Exercise inputs:
——

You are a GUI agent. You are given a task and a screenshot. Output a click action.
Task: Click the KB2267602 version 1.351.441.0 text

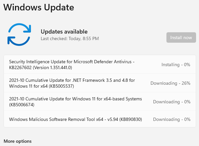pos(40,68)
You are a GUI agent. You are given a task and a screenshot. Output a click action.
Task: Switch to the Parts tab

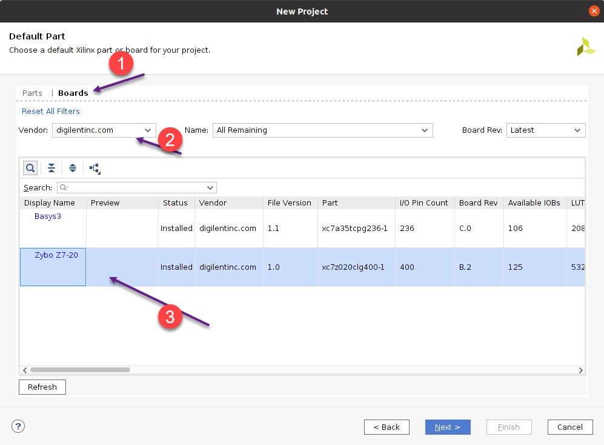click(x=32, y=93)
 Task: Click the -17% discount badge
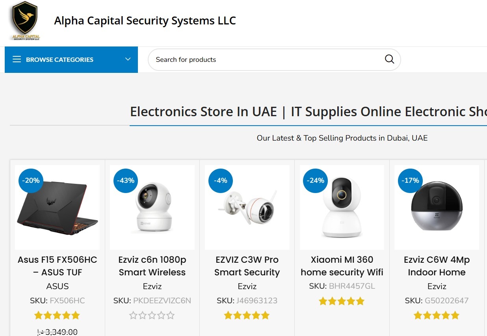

——

Objective: Copy these lines word for word, leaving out the pictures.

Reply to the task:
You are a GUI agent. You are given a task and a screenshot. Output a click action.
Task: Click the KB2267602 version 1.351.441.0 text

pos(40,68)
You are a GUI agent. You are given a task and a screenshot. Output a click action.
Task: Switch to the Parts tab

click(x=32, y=93)
 Task: Click the -17% discount badge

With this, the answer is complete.